Before running our first complete Monte Carlo simulation, it is useful to clarify the difference between variability and uncertainty with a simple visual experiment.
set.seed(123)
# --- Variability: tablet weights from a given process ---
true_mean <- 250 # mg
true_sd <- 5 # mg
n_lot <- 1000 # tablets in a lot
# Simulated lot: represents intrinsic variability
lot_weights <- rnorm(n_lot, mean = true_mean, sd = true_sd)
# --- Uncertainty: estimating the mean from a small sample ---
n_sample <- 20
sample_weights <- sample(lot_weights, n_sample)

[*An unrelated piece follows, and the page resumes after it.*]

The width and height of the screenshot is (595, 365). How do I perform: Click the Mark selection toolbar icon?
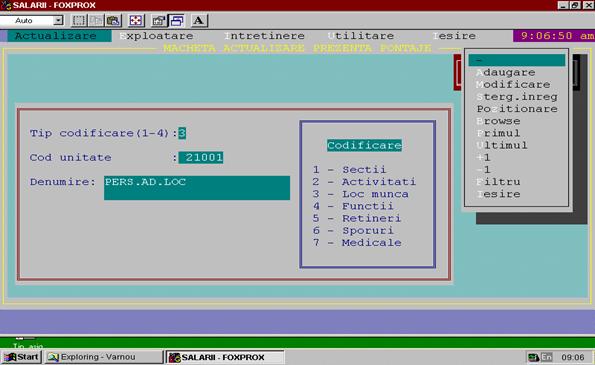click(79, 20)
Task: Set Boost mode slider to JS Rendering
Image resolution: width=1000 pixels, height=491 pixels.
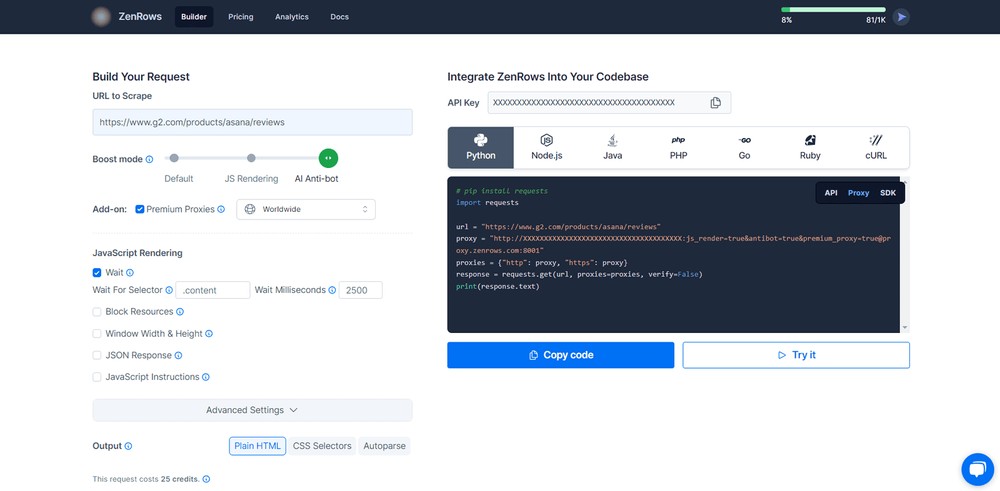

mean_est <- mean(sample_weights)
sd_est <- sd(sample_weights)
# Confidence interval for the true mean (uncertainty in estimation)
ci <- t.test(sample_weights)$conf.int
list(
estimated_mean = mean_est,
estimated_sd = sd_est,
CI_for_mean = ci
)
# --- Plot 1: Variability (histogram of lot weights) ---
hist(lot_weights,
breaks = 30,
col = "lightblue",
border = "white",
main = "Variability: Distribution of Tablet Weights in a Lot",
xlab = "Tablet weight (mg)")
abline(v = true_mean, col = "red", lwd = 2, lty = 2)
legend("topright", legend = c("True mean = 250 mg"),
col = "red", lty = 2, lwd = 2, bty = "n")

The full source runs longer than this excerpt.